Exercise description
Copy, from the material below, each line that contains the word "agent".

Extracted material
+++++
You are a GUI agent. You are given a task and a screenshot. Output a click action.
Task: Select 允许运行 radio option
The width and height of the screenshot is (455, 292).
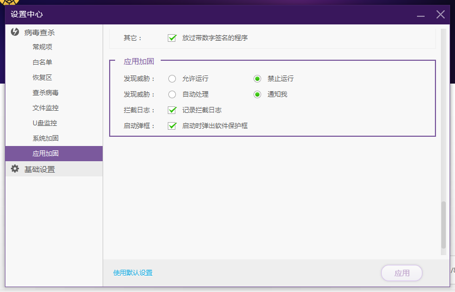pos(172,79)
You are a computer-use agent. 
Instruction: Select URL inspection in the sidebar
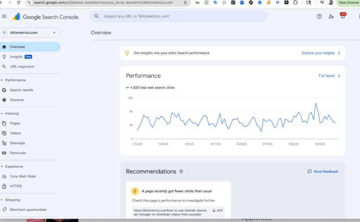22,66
+++++
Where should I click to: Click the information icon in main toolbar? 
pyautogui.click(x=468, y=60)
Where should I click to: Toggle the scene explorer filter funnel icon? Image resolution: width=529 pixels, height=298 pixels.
+++++
Output of the task
You are a GUI agent. You are given a task and a screenshot. Output a click action.
You are a computer-use agent. 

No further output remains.